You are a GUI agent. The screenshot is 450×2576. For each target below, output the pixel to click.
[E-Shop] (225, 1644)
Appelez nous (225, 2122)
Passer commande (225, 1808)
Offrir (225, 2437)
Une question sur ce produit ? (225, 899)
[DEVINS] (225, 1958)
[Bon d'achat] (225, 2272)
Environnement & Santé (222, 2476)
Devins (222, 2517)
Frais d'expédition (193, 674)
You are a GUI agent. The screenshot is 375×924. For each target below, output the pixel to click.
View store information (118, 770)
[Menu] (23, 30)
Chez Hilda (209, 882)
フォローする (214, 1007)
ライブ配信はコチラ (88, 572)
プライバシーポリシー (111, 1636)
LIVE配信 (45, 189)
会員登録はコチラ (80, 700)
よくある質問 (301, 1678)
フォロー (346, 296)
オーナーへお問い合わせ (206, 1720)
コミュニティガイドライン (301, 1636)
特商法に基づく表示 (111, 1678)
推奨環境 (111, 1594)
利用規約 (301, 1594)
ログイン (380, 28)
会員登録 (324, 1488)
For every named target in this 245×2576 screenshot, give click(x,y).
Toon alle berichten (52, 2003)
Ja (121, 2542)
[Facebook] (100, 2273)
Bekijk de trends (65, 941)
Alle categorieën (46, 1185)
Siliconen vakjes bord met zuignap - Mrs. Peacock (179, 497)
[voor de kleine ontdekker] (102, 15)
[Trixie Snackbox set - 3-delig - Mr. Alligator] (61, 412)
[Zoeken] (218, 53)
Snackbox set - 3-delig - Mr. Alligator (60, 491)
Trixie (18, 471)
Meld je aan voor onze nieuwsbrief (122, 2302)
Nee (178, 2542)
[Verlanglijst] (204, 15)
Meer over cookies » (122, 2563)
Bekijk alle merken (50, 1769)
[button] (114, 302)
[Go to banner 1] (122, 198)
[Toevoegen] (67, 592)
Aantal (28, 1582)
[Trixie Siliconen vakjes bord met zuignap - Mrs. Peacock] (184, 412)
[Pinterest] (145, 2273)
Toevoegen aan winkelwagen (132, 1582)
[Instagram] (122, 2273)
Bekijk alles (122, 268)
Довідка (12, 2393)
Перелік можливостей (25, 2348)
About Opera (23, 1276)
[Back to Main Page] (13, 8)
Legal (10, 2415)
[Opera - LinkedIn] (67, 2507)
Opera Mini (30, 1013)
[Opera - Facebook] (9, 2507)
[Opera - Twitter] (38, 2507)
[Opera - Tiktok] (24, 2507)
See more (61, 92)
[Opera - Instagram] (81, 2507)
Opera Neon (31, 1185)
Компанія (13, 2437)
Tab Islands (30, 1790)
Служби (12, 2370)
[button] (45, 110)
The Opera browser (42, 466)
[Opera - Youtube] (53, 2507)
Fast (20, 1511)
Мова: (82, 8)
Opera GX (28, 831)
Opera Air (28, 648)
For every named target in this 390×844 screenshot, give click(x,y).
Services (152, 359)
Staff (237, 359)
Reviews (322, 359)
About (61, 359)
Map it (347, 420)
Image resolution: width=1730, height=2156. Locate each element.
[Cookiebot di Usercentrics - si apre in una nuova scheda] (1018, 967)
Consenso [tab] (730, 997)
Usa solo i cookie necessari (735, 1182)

· · · · · · ·

**Work to complete**
Give an exact copy of the lines above from the line with "Nee (178, 2542)" up to and including the line with "[button] (45, 110)", and leave everything else out.

**Exercise answer**
Nee (178, 2542)
[Verlanglijst] (204, 15)
Meer over cookies » (122, 2563)
Bekijk alle merken (50, 1769)
[button] (114, 302)
[Go to banner 1] (122, 198)
[Toevoegen] (67, 592)
Aantal (28, 1582)
[Trixie Siliconen vakjes bord met zuignap - Mrs. Peacock] (184, 412)
[Pinterest] (145, 2273)
Toevoegen aan winkelwagen (132, 1582)
[Instagram] (122, 2273)
Bekijk alles (122, 268)
Довідка (12, 2393)
Перелік можливостей (25, 2348)
About Opera (23, 1276)
[Back to Main Page] (13, 8)
Legal (10, 2415)
[Opera - LinkedIn] (67, 2507)
Opera Mini (30, 1013)
[Opera - Facebook] (9, 2507)
[Opera - Twitter] (38, 2507)
[Opera - Tiktok] (24, 2507)
See more (61, 92)
[Opera - Instagram] (81, 2507)
Opera Neon (31, 1185)
Компанія (13, 2437)
Tab Islands (30, 1790)
Служби (12, 2370)
[button] (45, 110)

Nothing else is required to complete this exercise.